▶ _WORK TO COMPLETE_:
Reproduce the listing below word for word, from the line with "Task: Open the Cat Quest II cover art" up to and including the line with "Action: click(576, 127)".

▶ _RECORD EXTRACTS_:
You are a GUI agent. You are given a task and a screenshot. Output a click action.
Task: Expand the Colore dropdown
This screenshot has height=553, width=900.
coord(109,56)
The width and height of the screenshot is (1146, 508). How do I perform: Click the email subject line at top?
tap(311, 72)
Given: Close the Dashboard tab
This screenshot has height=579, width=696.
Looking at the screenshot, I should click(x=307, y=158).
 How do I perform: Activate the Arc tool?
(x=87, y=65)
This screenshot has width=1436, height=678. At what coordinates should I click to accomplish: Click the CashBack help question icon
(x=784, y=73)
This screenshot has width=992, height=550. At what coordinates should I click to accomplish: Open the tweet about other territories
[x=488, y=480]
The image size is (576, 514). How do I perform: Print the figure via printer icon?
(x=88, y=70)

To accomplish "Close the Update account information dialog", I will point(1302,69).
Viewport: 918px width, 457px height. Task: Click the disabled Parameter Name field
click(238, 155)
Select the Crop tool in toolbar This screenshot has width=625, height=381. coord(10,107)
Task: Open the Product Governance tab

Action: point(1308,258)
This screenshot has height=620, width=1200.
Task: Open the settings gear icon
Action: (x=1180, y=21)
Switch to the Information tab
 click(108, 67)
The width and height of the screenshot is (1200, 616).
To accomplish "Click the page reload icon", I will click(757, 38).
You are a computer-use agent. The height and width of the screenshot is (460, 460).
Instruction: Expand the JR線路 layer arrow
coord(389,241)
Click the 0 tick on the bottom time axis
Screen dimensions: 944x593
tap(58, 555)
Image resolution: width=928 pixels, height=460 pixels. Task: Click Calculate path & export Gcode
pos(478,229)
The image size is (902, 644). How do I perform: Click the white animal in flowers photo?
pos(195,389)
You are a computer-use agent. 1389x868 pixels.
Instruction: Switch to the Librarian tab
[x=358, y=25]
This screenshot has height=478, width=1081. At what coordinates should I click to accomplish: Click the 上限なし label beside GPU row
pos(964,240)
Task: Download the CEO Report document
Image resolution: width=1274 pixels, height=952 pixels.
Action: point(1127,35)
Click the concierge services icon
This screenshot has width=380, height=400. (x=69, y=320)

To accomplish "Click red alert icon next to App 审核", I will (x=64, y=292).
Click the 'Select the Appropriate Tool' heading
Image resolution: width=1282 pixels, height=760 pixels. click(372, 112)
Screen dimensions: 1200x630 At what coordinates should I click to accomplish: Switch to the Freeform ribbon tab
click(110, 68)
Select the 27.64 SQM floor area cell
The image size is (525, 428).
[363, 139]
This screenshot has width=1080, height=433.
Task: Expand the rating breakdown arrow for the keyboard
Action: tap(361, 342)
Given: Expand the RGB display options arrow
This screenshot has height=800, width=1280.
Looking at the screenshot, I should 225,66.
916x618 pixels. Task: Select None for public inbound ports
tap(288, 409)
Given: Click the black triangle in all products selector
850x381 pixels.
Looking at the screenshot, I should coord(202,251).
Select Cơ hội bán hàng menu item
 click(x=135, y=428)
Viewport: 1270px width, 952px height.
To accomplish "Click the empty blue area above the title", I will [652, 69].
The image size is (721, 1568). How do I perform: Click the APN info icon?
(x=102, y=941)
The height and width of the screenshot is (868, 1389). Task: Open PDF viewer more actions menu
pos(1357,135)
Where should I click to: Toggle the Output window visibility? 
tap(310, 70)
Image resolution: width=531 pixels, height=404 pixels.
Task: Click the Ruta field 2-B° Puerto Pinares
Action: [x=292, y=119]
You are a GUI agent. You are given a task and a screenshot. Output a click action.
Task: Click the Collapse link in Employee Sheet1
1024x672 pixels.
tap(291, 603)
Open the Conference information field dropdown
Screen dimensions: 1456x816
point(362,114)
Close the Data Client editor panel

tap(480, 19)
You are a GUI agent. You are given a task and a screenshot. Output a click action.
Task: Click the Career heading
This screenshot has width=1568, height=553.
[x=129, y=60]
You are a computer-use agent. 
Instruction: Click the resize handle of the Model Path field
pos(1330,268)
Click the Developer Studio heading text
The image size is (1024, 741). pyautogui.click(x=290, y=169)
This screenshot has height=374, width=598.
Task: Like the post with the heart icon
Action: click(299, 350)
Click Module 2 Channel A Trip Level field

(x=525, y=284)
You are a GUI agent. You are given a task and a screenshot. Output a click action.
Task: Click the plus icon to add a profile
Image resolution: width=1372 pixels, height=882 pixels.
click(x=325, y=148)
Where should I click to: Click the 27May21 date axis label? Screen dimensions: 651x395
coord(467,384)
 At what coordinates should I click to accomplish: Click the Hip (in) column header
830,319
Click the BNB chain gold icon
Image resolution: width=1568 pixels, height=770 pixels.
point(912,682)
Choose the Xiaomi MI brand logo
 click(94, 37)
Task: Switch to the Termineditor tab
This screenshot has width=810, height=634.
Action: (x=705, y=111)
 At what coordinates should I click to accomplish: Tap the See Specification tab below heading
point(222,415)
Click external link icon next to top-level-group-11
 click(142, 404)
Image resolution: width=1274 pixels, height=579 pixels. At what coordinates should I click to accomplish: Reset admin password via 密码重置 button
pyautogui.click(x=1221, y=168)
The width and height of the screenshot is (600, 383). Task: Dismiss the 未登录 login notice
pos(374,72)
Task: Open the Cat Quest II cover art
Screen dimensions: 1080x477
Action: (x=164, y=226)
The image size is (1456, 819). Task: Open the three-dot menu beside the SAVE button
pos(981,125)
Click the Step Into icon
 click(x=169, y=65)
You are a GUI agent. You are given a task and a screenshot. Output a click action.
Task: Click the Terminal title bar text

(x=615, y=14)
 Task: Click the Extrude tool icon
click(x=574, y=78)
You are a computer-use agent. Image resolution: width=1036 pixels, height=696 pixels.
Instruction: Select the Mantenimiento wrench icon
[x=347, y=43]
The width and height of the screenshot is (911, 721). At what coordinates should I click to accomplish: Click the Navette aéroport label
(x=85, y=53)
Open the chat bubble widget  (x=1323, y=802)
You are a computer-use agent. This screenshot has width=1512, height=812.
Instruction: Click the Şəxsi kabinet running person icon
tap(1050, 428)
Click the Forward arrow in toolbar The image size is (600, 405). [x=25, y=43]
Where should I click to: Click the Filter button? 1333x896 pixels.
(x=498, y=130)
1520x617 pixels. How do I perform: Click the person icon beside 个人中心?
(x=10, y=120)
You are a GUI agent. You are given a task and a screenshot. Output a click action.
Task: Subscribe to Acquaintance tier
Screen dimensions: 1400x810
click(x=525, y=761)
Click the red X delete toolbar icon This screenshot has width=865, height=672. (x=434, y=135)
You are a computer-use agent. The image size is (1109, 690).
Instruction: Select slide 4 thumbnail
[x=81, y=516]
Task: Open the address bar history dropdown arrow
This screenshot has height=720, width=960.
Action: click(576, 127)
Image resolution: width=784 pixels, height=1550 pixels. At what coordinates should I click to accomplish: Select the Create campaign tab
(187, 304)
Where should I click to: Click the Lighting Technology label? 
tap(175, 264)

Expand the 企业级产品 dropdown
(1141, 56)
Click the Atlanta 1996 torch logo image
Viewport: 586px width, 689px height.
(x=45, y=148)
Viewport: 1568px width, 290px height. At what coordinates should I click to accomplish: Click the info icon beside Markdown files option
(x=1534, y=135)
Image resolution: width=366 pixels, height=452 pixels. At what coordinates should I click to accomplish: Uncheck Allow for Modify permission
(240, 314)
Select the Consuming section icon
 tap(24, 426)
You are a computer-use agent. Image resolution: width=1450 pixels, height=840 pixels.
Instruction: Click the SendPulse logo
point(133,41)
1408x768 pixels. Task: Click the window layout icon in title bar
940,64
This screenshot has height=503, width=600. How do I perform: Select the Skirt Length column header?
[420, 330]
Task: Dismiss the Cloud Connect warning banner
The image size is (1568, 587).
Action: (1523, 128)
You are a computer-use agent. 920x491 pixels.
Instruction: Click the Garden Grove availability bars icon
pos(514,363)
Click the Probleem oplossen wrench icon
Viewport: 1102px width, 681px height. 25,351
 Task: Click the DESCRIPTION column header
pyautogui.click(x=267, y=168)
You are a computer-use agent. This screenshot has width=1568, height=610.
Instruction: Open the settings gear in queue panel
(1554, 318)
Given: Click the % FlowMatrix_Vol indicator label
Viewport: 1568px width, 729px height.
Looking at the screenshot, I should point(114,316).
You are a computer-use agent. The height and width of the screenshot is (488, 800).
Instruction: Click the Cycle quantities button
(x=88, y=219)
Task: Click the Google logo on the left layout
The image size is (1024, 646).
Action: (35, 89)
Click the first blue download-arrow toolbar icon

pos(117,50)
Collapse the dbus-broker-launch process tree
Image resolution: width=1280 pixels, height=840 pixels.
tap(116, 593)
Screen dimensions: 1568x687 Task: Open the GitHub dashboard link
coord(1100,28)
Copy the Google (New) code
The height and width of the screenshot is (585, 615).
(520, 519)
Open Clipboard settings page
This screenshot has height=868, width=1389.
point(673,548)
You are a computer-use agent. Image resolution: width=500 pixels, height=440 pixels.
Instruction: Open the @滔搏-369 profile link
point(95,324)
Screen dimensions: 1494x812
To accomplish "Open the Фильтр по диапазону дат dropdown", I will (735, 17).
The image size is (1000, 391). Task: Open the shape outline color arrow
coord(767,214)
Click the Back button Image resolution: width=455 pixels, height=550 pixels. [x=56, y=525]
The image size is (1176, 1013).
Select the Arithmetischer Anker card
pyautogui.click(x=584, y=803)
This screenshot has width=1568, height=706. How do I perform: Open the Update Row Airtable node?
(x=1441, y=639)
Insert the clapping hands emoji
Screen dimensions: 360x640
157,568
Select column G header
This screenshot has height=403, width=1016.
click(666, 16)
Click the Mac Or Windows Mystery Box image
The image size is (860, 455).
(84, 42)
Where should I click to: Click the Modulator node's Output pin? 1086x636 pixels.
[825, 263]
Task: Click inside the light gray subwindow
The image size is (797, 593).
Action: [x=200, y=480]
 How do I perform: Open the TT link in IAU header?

▶ _SOLUTION TO THIS EXERCISE_:
Task: Open the Cat Quest II cover art
Screen dimensions: 1080x477
Action: (x=164, y=226)
The image size is (1456, 819). Task: Open the three-dot menu beside the SAVE button
pos(981,125)
Click the Step Into icon
 click(x=169, y=65)
You are a GUI agent. You are given a task and a screenshot. Output a click action.
Task: Click the Terminal title bar text

(x=615, y=14)
 Task: Click the Extrude tool icon
click(x=574, y=78)
You are a computer-use agent. Image resolution: width=1036 pixels, height=696 pixels.
Instruction: Select the Mantenimiento wrench icon
[x=347, y=43]
The width and height of the screenshot is (911, 721). At what coordinates should I click to accomplish: Click the Navette aéroport label
(x=85, y=53)
Open the chat bubble widget  (x=1323, y=802)
You are a computer-use agent. This screenshot has width=1512, height=812.
Instruction: Click the Şəxsi kabinet running person icon
tap(1050, 428)
Click the Forward arrow in toolbar The image size is (600, 405). [x=25, y=43]
Where should I click to: Click the Filter button? 1333x896 pixels.
(x=498, y=130)
1520x617 pixels. How do I perform: Click the person icon beside 个人中心?
(x=10, y=120)
You are a GUI agent. You are given a task and a screenshot. Output a click action.
Task: Subscribe to Acquaintance tier
Screen dimensions: 1400x810
click(x=525, y=761)
Click the red X delete toolbar icon This screenshot has width=865, height=672. (x=434, y=135)
You are a computer-use agent. The image size is (1109, 690).
Instruction: Select slide 4 thumbnail
[x=81, y=516]
Task: Open the address bar history dropdown arrow
This screenshot has height=720, width=960.
Action: click(576, 127)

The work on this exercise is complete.